La velada: herencia e innovación en el corazón de Seaport
La cita tuvo lugar el 22 de agosto de 2025 en The Seaport —un enclave histórico de Nueva York— donde Babolat organizó una programación variada que incluyó charlas, grabaciones de pódcast en directo y encuentros entre jugadores y creadores de contenido.
El tono del evento combinó la narrativa del pasado con demostraciones y conversaciones sobre tecnología y tendencias en el tenis actual.
Un plantel internacional
La celebración contó con la presencia de jugadores de primer nivel y jóvenes promesas: Carlos Alcaraz, Cameron Norrie, Félix Auger-Aliassime, Alex Eala, Alex Michelsen, Leylah Fernandez, Sofia Kenin, entre otros nombres destacados que reforzaron la proyección global de la marca.
Momento destacado: el tributo a Rafael Nadal
Como gesto simbólico, Babolat entregó una de las 92 raquetas únicas creadas en homenaje a Rafael Nadal.
La pieza donada a Brian Vahaly —presidente de la Junta Directiva y presidente de la USTA— llevaba la inscripción 84/92, evocando la trayectoria y los hitos que han marcado la carrera del tenista mallorquín.
Este homenaje subraya la relación histórica entre marcas y leyendas que ayuda a fortalecer la narrativa del tenis como patrimonio y espectáculo.

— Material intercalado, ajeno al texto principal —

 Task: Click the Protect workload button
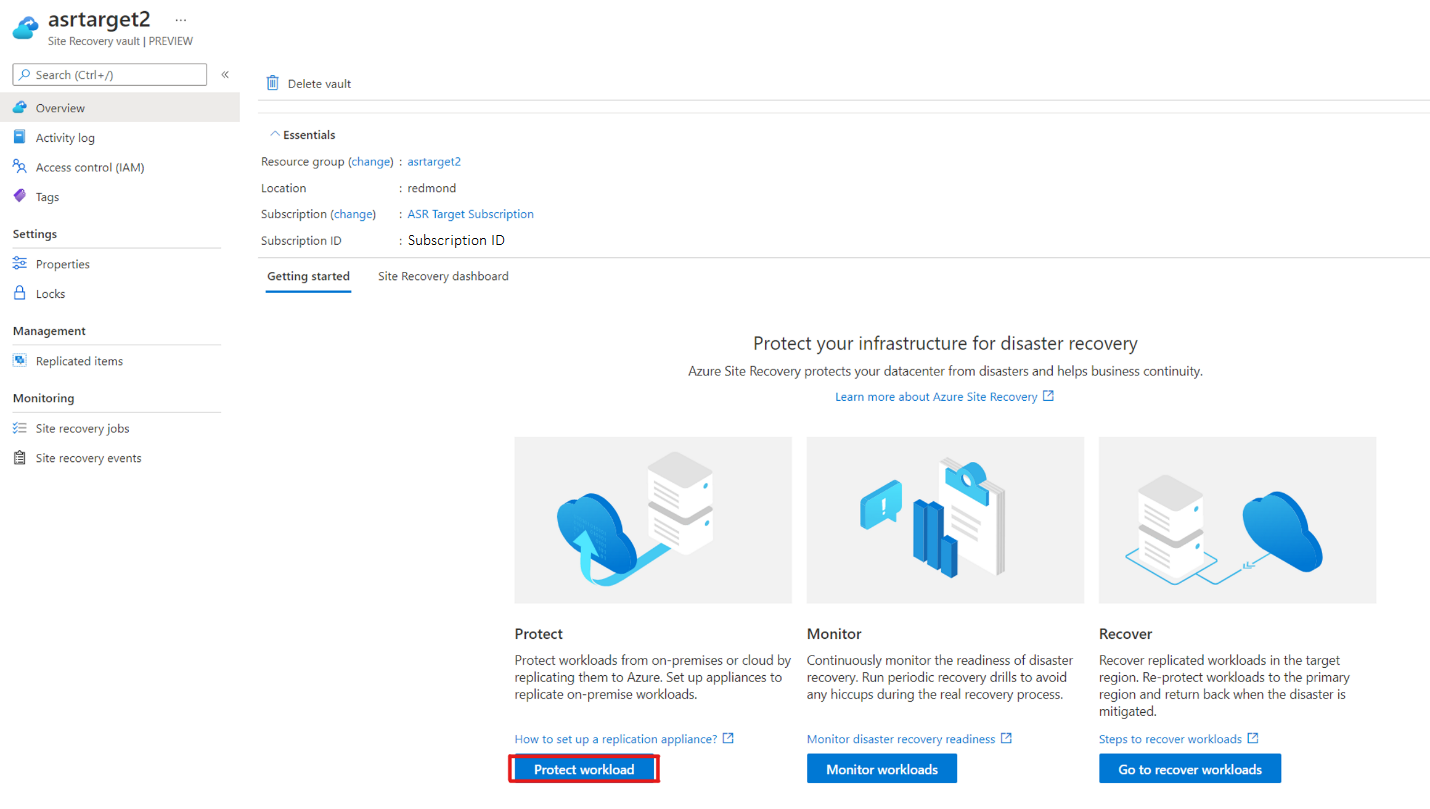[584, 769]
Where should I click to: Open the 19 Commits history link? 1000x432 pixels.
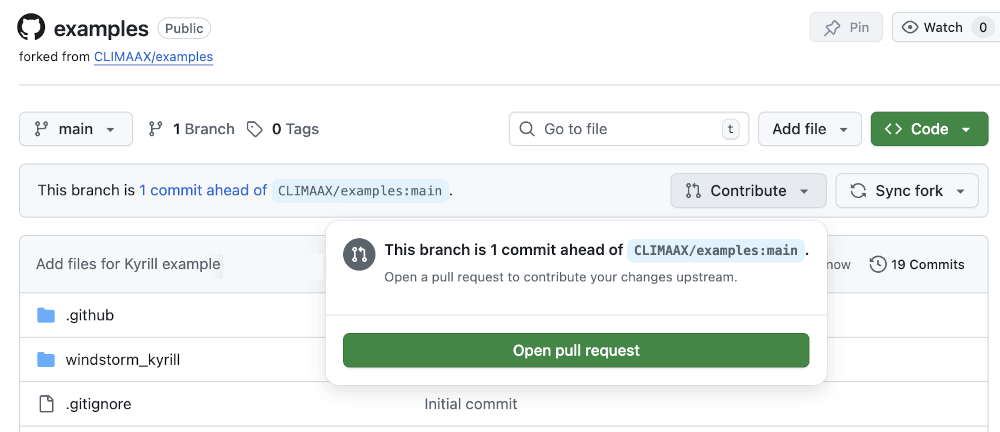[917, 264]
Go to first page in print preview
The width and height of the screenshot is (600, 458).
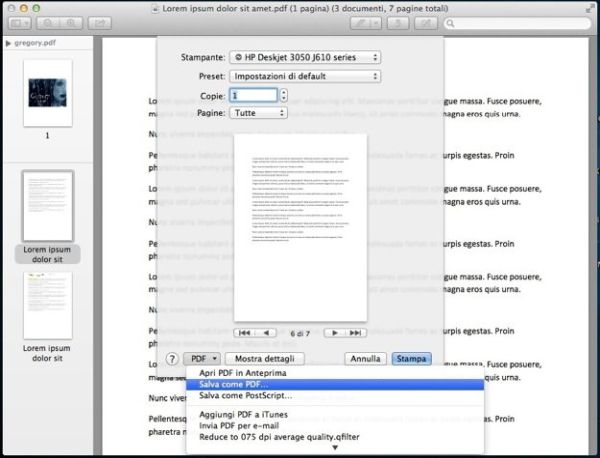(x=244, y=332)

¿Qué significa para Babolat y para el US Open 2025?
La celebración, previa al inicio del US Open, funciona como plataforma estratégica para reafirmar la posición de Babolat en el mercado: visibilidad con figuras top, activaciones mediáticas y contenidos reproducibles en redes y medios especializados.
Para el torneo neoyorquino, eventos de este tipo intensifican la conversación alrededor de marcas y jugadores, creando momentum informativo que beneficia tanto a la competición como a sus patrocinadores.
Legado y mirada al futuro
Babolat convirtió Seaport en un espejo de su historia y de su apuesta por el mañana del tenis: desde raquetas conmemorativas hasta la promoción de nuevas voces del circuito.
La noche reforzó la imagen de una marca que sabe conjugar nostalgia y modernidad, y dejó claro que sus acciones fuera de la pista son ya parte del relato contemporáneo del deporte.